Value markets were identified as:
- Atlantic Canada
- the Laurentians and Eastern Townships in Quebec
- more than half of Ontario — including the coveted Muskokas
- Lake Winnipeg
- Canmore, Alta.
- B.C.'s Harrison Lake, Comox Valley and Mt. Washington regions
Aside from establishing goals, there are several factors to take into account when it comes to deciding whether to take the plunge and purchase a summer place or continue renting.
Read the fine print
Interest rates have never been better for property owners, but Vernoi cautions investors to be sure to take a deep dive into the details. "Having said that, rules governing mortgages and lending requirements for recreational properties may be different than those for primary residences. If you see an ad for a 2.9-per cent rate on a five-year term, that doesn't mean you'll get that rate for a vacation home."
Do the math
Let's say you want to buy a $200,000 cabin and need a down payment of 20 per cent. That's $40,000. With a mortgage of $160,000 with a four-per cent rate and 25-year amortization, that works out to monthly payments of $842. Add to that property taxes, utilities, home insurance, and maintenance and you could be looking at another $500 a month at least. That means a carrying cost works out to about $16,000 a year.
By contrast, say you rent a cabin for two weeks at $200 a night; that's $2,800 plus tax.
Granted, the latter example is a lot more do-able, but Veroni notes some of those mortgage payments will be going to the principle (about $4,000 a year in this example), and the cabin could rise in value by a conservative estimate of 3 per cent a year (about $6,000 in net equity). So you could look at it this way: the investment knocks $10,000 off the carrying costs.
"When you factor in the appreciation of the property, it could be quite attractive," he says.
Here's a real-world example of what's out there right now. A 940-square-foot lakefront cabin in Pemberton (about a three-hour drive from Vancouver and a 50-minute trek from Whistler), is currently for sale for $285,000. With a 25-per cent down payment of just over $70,000, a four-per cent rate, a five-year term, an amortization period of 25 years, and property taxes at $83 per month, it works out to a monthly payment of $1,200.
Figure out financials
Veroni says it's important to ask the tough questions. "If any surprises come up, are you going to be able to survive? If you need to unload that property quickly, will it sell quickly enough for you or will you have to discount it?
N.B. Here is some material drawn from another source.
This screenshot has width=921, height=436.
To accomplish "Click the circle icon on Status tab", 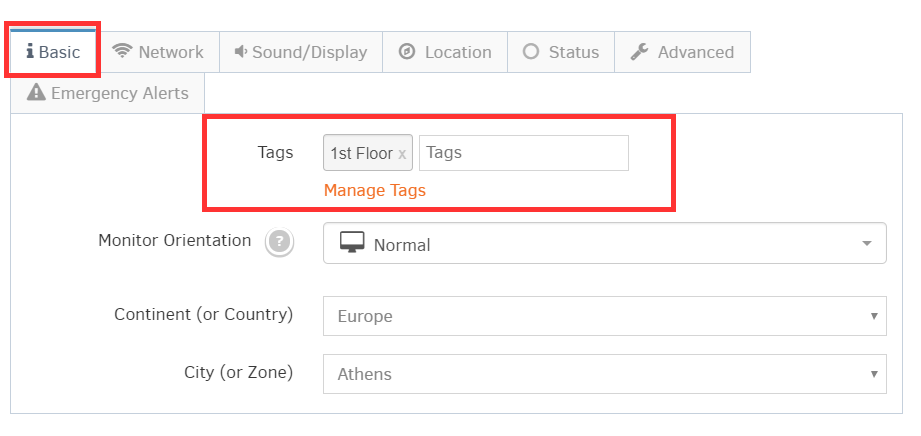I will pos(531,52).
Are you going to be stretched?"
On the other hand, owning a cabin means you can rent it out to others to help with the carrying costs. Property managers can do this for you, typically for 10 to 20 per cent of the rent collected. But with the Internet, it's easy for this to be a DIY project.
What's your style?
Buying a place that you can return to year after year is a terrific way to create cherished family memories. "There's definite intrinsic value in having a cottage," Veroni says. "For kids, it becomes part of their history."
Then again, travelling the world is another great option.
"If a family isn't in the position to come up with 25 per cent down payment for a vacation property and decide instead to go away twice a year, that provides the flexibility of not being tied to a single location," Veroni notes. "Your destinations open up. You can see the world and you can take advantage of places offering great deals."
He adds that some people opt for fractional ownership, in which they purchase a 1/8th or even 1/12th share of a vacation home for a much lower price than buying outright. Keep in mind there are monthly maintenance fees.
A cabin really is a second home
"Owning a cottage is just like owing a house in that there are upkeep costs," Veroni says. It might need painting or a new roof. The lawn and garden will need attention, and the home might need to be winterized every year.
Then there are other factors that can affect recreational properties, particularly those in remote areas. You may have to look into property boundaries, unsurveyed roads, drinking water (which can be poorly maintained if it's a community system), and regulations regarding septic tanks or fields.